Bypassing this for semi-join produces correct AST but further throws an exception while generating joinTree from AST in {{SemanticAnalyzer::genJoinTree()}}
Plan after semi-join optimization looks like as follow:
{code}
HiveProject(p_type=[$1])
HiveSemiJoin(condition=[=($0, $2)], joinType=[inner])
HiveProject(p_name=[$1], p_type=[$4])
HiveFilter(condition=[IS NOT NULL($1)])
HiveTableScan(table=[[default.part]], table:alias=[part])

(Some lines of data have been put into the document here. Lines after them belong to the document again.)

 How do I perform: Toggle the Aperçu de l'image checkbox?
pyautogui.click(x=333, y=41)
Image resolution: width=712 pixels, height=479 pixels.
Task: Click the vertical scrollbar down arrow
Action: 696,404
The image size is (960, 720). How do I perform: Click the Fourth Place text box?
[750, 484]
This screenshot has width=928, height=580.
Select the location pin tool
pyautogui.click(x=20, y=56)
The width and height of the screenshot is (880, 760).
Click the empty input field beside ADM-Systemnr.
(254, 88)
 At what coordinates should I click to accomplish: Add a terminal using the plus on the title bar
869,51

HiveJoin(condition=[true], joinType=[inner], algorithm=[none], cost=[not available])
HiveProject(p_name=[$1])
HiveFilter(condition=[IS NOT NULL($1)])
HiveTableScan(table=[[default.part]], table:alias=[p1])
HiveProject(DUMMY=[0])
HiveTableScan(table=[[default.part]], table:alias=[p2])
{code}
Since {{HiveSemiJoin}} has {{HiveJoin}} as it's right input following code in {{SemanticAnalyzer::genJoinTree()}} throws an error
{code}
ASTNode left = (ASTNode) joinParseTree.getChild(0);
ASTNode right = (ASTNode) joinParseTree.getChild(1);
boolean isValidLeftToken = isValidJoinSide(left);
boolean isJoinLeftToken = !isValidLeftToken && isJoinToken(left);
boolean isValidRightToken = isValidJoinSide(right);
boolean isJoinRightToken = !isValidRightToken && isJoinToken(right);
// TODO: if we didn't care about the column order, we could switch join sides here
// for TOK_JOIN and TOK_FULLOUTERJOIN.
if (!isValidLeftToken && !isJoinLeftToken) {
throw new SemanticException("Invalid token on the left side of the join: "

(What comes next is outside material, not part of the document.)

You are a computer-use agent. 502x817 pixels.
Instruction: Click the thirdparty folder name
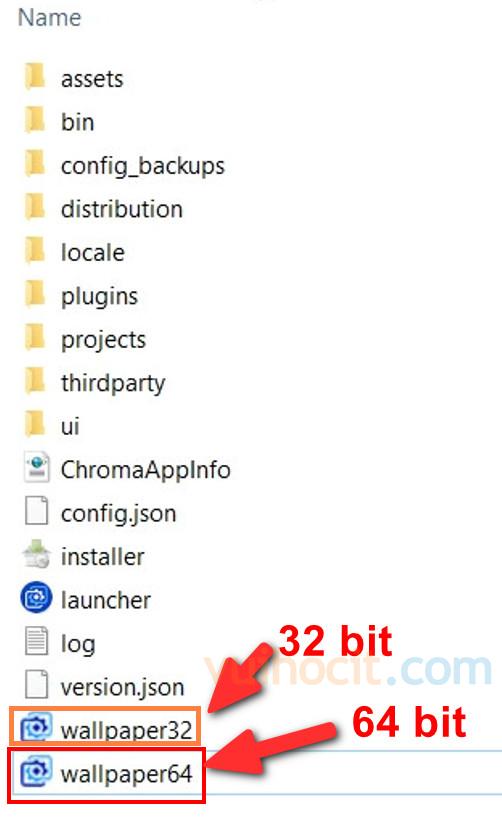[113, 383]
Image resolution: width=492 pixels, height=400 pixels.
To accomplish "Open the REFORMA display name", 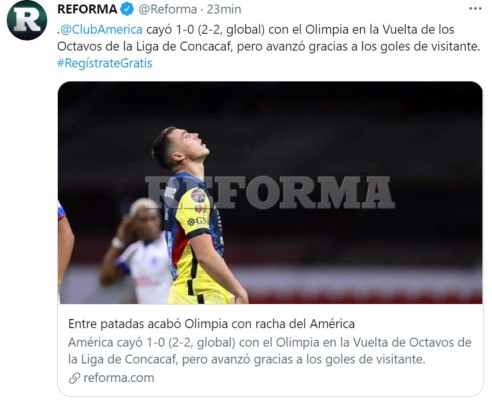I will point(87,9).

+ left.getToken().getText() + "; please rewrite your query");
} else if (!isValidRightToken) {
String advice= "";
if (isJoinRightToken && !isJoinLeftToken) {
advice = "; for example, put the nested join on the left side, or nest joins differently";
} else if (isJoinRightToken) {
advice = "; for example, nest joins differently";
}
throw new SemanticException("Invalid token on the right side of the join: "

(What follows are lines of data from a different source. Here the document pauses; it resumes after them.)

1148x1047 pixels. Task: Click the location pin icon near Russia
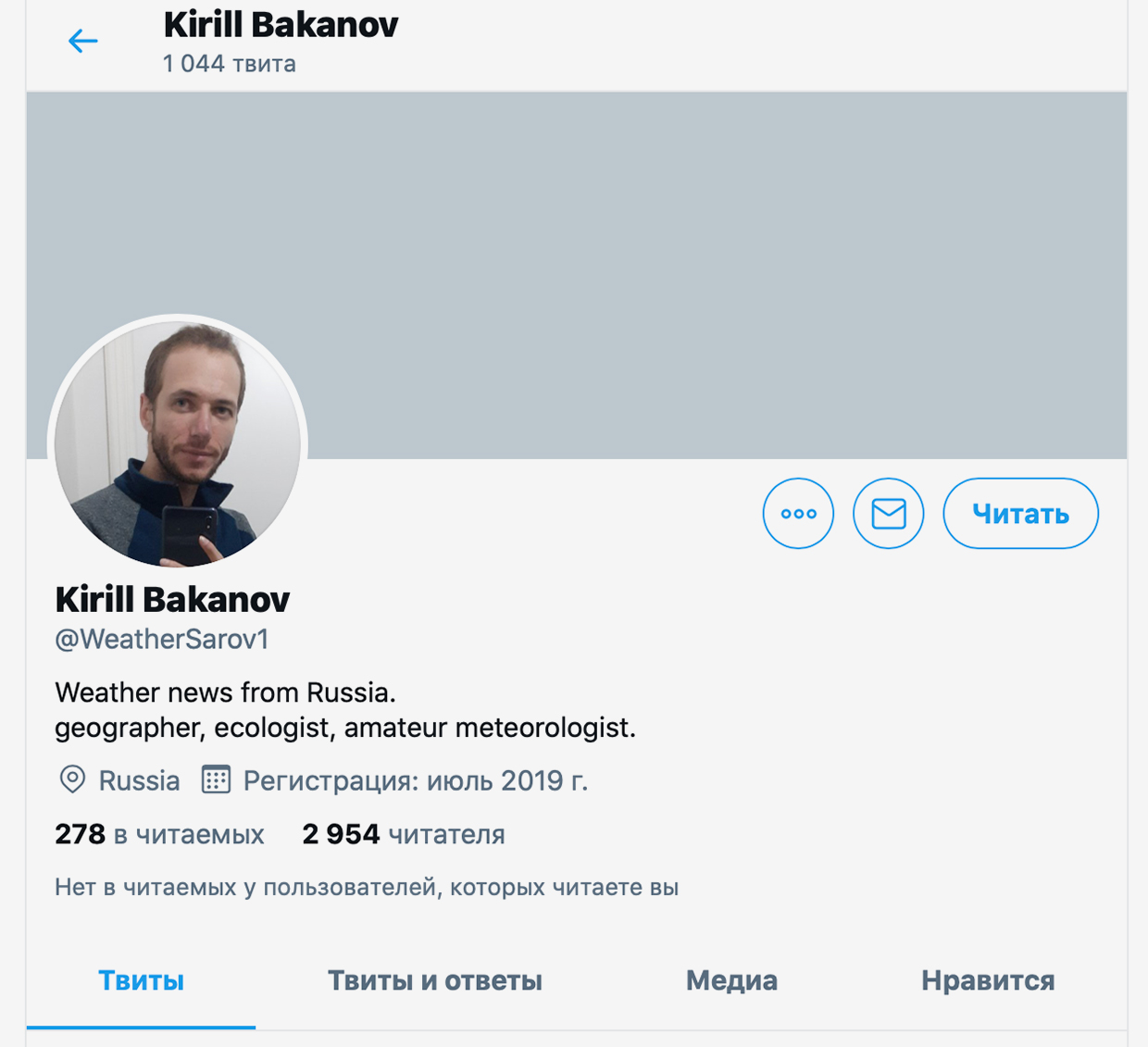pos(72,779)
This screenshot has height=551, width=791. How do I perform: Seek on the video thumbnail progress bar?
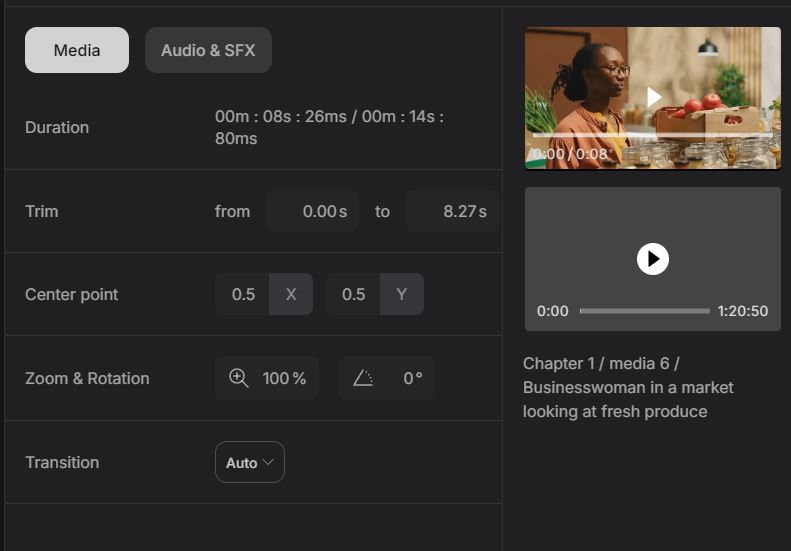pos(653,134)
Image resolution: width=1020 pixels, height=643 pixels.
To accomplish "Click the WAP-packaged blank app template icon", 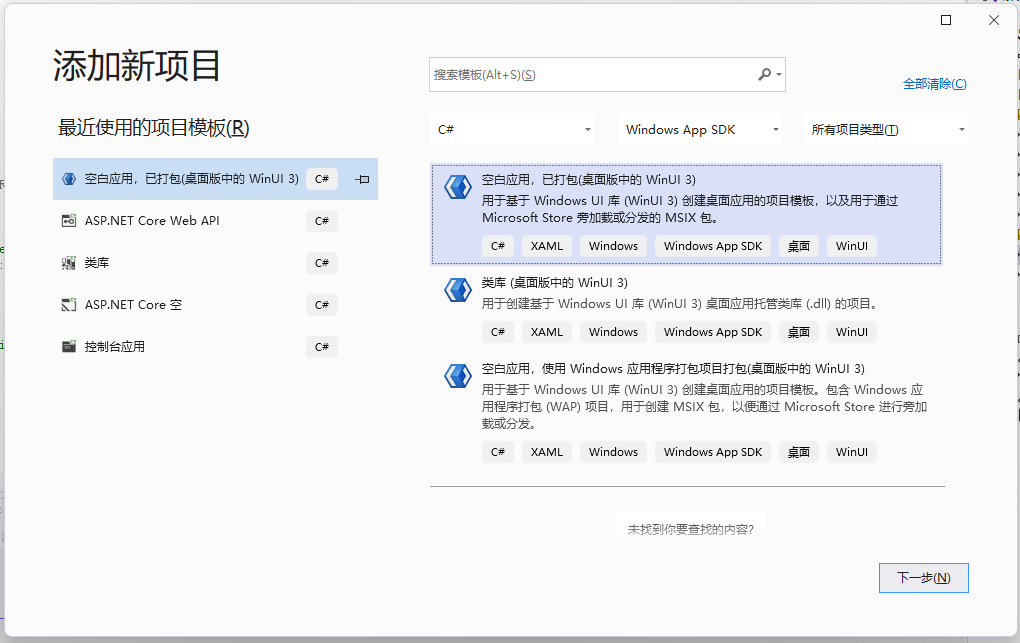I will point(457,376).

+ right.getToken().getText() + "; please rewrite your query" + advice);
}
{code}
{{genJoinTree}} does not expect it's right input to be another join
{code}
private static boolean isValidJoinSide(ASTNode right) {
return (right.getToken().getType() == HiveParser.TOK_TABREF)
|| (right.getToken().getType() == HiveParser.TOK_SUBQUERY)
|| (right.getToken().getType() == HiveParser.TOK_PTBLFUNCTION);
}
{code}
> Fix semi-join conversion rule for subquery
> ------------------------------------------
>
> Key: HIVE-15458
> URL: https://issues.apache.org/jira/browse/HIVE-15458
> Project: Hive
> Issue Type: Sub-task
> Components: Logical Optimizer
> Reporter: Vineet Garg
> Assignee: Vineet Garg
>
> Subquery code in *CalcitePlanner* turns off *hive.enable.semijoin.conversion* since it doesn't work for subqueries.
--
This message was sent by Atlassian JIRA
(v6.3.15#6346)